This post is a part of a series, see the first post here.

“Didn’t get any pages”

I guess the disappointment of the day before carried over a bit because I did not get any actual pages. But I did do things, in a way to counteract the emotional motivational problems that I isolated.

“but read practically all of Steven King’s On Writing.

He seems to be against outlining, but pro using theme to get through writer’s block. I still like outlining but making sure your character and situation are strong is very helpful. It’s also good to remember that I can just write bad stuff to try to get to the next spot I know, maybe finding something good along the way.”

This is a good time to talk about outlining in general.

If you read posts by writers for a writer audience, you hear the terms pantser and plotter. Pantser is short for “by the seat of your pants”. King is a pantser, it seems for the romance of it he says outlining is “the good writer’s last resort and the dullard’s first choice. The story which results from it is apt to feel artificial and labored. (On Writing)”
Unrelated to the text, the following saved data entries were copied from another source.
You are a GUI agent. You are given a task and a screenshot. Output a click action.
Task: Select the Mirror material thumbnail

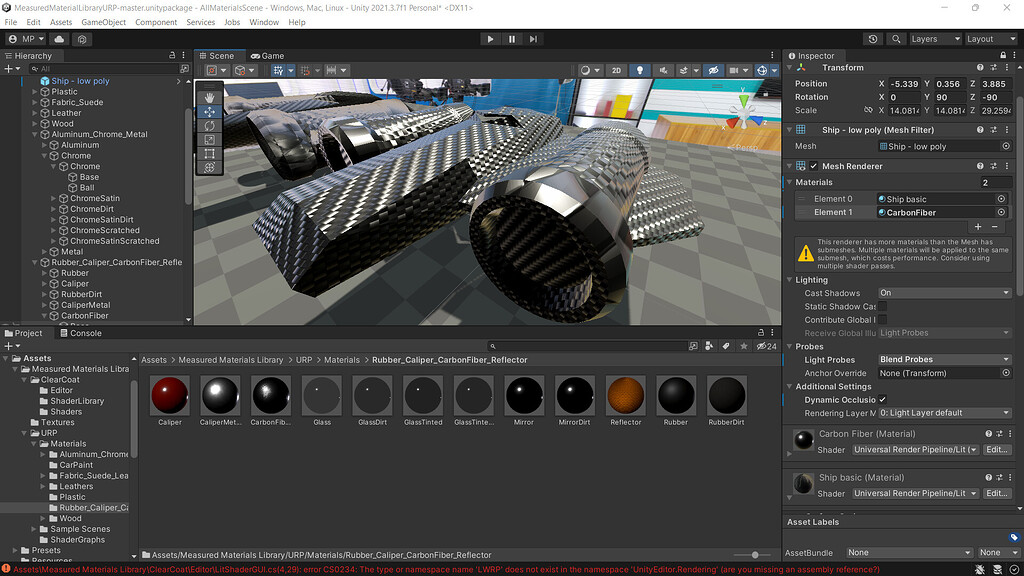click(x=524, y=394)
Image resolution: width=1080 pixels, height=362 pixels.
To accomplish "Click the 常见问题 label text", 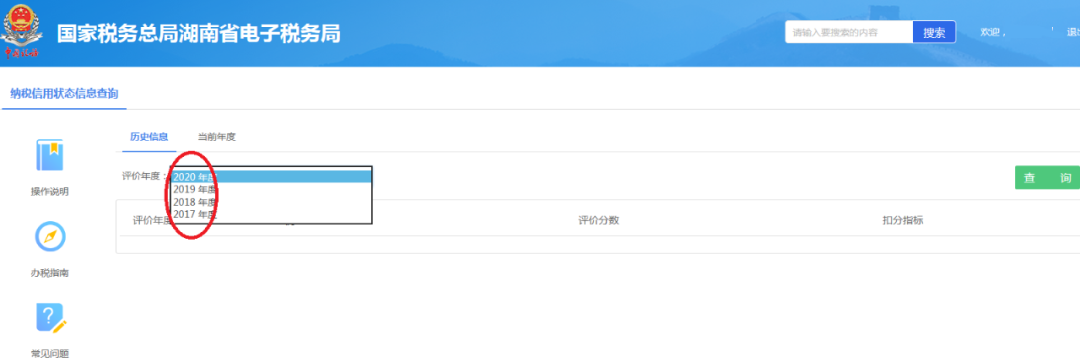I will [50, 354].
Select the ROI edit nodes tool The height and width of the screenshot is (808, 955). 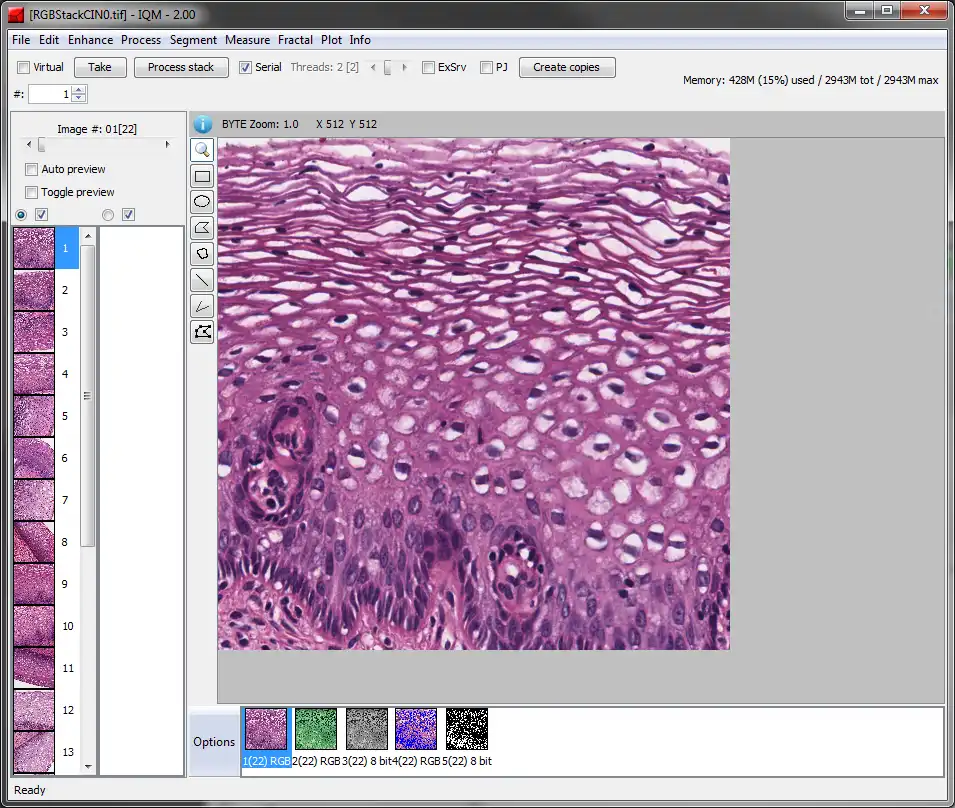(202, 332)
A plotter is someone who leans into the outline, usually for the more practical purpose of getting writers block less. I would consider myself a plotter, but I also don’t really think that the two are mutually exclusive. I see it more as a spectrum of combinations. 100% plotter 0% pantser on one side to 100% pantser 0% plotter on the other.

I don’t think either extreme is really possible, but you can have a strong tendency. King is heavy on the pants way, apparently not even taking notes, but still admits to starting with a character and a situation firmly in his mind. On the heavy plotting side, you have something like the snowflake method which I think is very cool. Even then, eventually you have to let go and work on the scenes.

At this point, I’d outlined both days and written only once. Yet, I said on day 2, outlining doesn’t help at the scene level until there is a lot of it. I knew one or two plot points of the scene, but before I wrote those two pages I didn’t have any idea how I was going to get there. I didn’t know what other scene-level plot points there would be. I also didn’t know how to end it.

So yeah, both methods are happening in tandem. I suspect any individual will have to find their balance on any particular project.

Still 3/120

Read the previous post here,

Read the next post here.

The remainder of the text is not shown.